• Stated problem: Reproduce the material that follows line for line, without changing anything.

• Items:
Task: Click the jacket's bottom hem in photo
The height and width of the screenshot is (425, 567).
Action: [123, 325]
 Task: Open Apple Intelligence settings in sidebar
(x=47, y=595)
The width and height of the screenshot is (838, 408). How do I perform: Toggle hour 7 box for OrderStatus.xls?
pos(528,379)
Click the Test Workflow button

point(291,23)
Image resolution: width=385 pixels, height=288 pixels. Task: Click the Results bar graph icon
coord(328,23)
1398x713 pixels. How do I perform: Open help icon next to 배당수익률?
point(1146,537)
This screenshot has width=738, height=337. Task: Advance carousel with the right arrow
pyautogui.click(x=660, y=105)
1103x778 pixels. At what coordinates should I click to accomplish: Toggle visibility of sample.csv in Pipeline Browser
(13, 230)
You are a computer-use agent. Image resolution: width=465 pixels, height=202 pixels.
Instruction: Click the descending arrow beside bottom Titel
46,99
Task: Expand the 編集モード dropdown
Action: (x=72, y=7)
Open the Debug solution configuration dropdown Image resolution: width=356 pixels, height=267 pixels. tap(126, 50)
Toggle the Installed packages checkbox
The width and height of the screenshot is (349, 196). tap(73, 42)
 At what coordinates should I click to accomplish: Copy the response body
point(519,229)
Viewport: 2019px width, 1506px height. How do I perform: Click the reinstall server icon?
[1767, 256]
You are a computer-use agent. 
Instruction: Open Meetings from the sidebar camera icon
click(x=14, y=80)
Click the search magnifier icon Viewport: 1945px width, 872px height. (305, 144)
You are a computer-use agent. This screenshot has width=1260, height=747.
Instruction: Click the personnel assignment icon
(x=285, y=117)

• Task answer:
Task: Click the jacket's bottom hem in photo
The height and width of the screenshot is (425, 567).
Action: [123, 325]
 Task: Open Apple Intelligence settings in sidebar
(x=47, y=595)
The width and height of the screenshot is (838, 408). How do I perform: Toggle hour 7 box for OrderStatus.xls?
pos(528,379)
Click the Test Workflow button

point(291,23)
Image resolution: width=385 pixels, height=288 pixels. Task: Click the Results bar graph icon
coord(328,23)
1398x713 pixels. How do I perform: Open help icon next to 배당수익률?
point(1146,537)
This screenshot has width=738, height=337. Task: Advance carousel with the right arrow
pyautogui.click(x=660, y=105)
1103x778 pixels. At what coordinates should I click to accomplish: Toggle visibility of sample.csv in Pipeline Browser
(13, 230)
You are a computer-use agent. Image resolution: width=465 pixels, height=202 pixels.
Instruction: Click the descending arrow beside bottom Titel
46,99
Task: Expand the 編集モード dropdown
Action: (x=72, y=7)
Open the Debug solution configuration dropdown Image resolution: width=356 pixels, height=267 pixels. tap(126, 50)
Toggle the Installed packages checkbox
The width and height of the screenshot is (349, 196). tap(73, 42)
 At what coordinates should I click to accomplish: Copy the response body
point(519,229)
Viewport: 2019px width, 1506px height. How do I perform: Click the reinstall server icon?
[1767, 256]
You are a computer-use agent. 
Instruction: Open Meetings from the sidebar camera icon
click(x=14, y=80)
Click the search magnifier icon Viewport: 1945px width, 872px height. (305, 144)
You are a computer-use agent. This screenshot has width=1260, height=747.
Instruction: Click the personnel assignment icon
(x=285, y=117)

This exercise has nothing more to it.